Estimating hospitalization costsIn 2000, the average total cost of hospitalization per case of gastroenteritis ranged from Can$1627 to Can$6864 in Ontario [15] and from Can$1784 to Can$9872 in Alberta [16], depending on the level of complexity of the illness. These total costs are the sums of direct costs (those resulting from care of patients) and indirect costs (which include the costs of administration and support services) [15, 16]. By weighting the average cost for each gastroenteritis complexity group, for these 2 provinces, by the total number of case subjects in each complexity group, we estimated the average total hospitalization cost per case of salmonellosis to be Can$2142. We used this value to estimate the total cost of hospitalization overall and the total cost for those case groups that were associated with significantly higher rates of hospitalization. Additionally, for each of these case groups, we estimated the proportion of hospitalizations attributable to DT104 status or to the antimicrobial-resistance pattern by calculating the estimated attributable fraction (AF), using the following formula: estimated AF=(OR-1)/OR, where OR is the odds ratio [17]

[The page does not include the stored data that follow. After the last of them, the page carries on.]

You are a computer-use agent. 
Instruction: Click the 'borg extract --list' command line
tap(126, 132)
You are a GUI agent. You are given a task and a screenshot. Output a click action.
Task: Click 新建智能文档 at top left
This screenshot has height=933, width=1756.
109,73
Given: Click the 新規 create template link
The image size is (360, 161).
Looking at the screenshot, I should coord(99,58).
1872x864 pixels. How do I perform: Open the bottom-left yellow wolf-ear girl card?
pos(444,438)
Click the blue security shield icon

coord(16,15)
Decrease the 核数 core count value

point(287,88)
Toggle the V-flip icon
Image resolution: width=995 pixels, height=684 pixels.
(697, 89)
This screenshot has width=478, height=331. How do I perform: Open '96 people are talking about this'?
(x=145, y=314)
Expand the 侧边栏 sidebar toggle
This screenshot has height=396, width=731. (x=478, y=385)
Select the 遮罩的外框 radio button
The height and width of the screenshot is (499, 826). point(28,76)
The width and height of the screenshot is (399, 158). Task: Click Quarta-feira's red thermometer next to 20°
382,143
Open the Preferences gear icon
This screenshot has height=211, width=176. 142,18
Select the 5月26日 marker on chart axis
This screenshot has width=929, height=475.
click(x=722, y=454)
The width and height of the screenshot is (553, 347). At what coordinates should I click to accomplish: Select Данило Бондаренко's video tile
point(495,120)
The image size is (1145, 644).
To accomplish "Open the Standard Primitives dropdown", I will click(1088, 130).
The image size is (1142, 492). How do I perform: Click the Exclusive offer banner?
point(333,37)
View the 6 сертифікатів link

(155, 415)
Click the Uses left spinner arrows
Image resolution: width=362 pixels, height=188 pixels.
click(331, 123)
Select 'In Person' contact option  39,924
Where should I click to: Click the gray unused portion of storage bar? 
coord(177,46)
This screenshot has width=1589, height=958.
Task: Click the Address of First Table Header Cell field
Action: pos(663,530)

AnalysisBivariate statistics were computed by use of χ² Fisher’s Exact test and Student’s t test, as well as simple logistic regression, where appropriate. P⩽.05 was defined as significant

We considered hospitalization an objective burden-of-illness indicator. Using 4 multivariate logistic-regression analyses, we compared the dependent and dichotomous hospitalization variable between the previously described case groups: (1) DT104 versus non-DT104 case subjects, (2) R-type AK/CSSuT versus AK/CSSuT-susceptible case subjects, (3) DT104 R-type ACSSuT versus DT104 ACSSuT-susceptible case subjects, and (4) non-DT104 R-type AKSSuT versus non-DT104 AKSSuT-susceptible case subjects. In addition to these risk factors, we considered all variables that were associated with hospitalization at a significance level of P<.25, in simple logistic-regression models. Exceptions were those variables with ambiguous temporal relationships with hospitalization: antimicrobial treatment for salmonellosis and duration of diarrhea. For continuous variables, such as age, that were associated with hospitalization in a nonlinear fashion, we created appropriate categories on the basis of the shape of this relationship. For each of the 4 analyses, we selected a preliminary logistic model by use of a backward-elimination procedure. We individually tested potential confounding variables not selected into this model for their effect on the DT104 risk-factor estimate or the antimicrobial-resistance risk-factor estimate. After accounting for confounding variables, we removed any variables included in the preliminary model that had become insignificant at P⩽.05 and assessed the fit of the final models by use of the Hosmer-Lemeshow goodness-of-fit test [18]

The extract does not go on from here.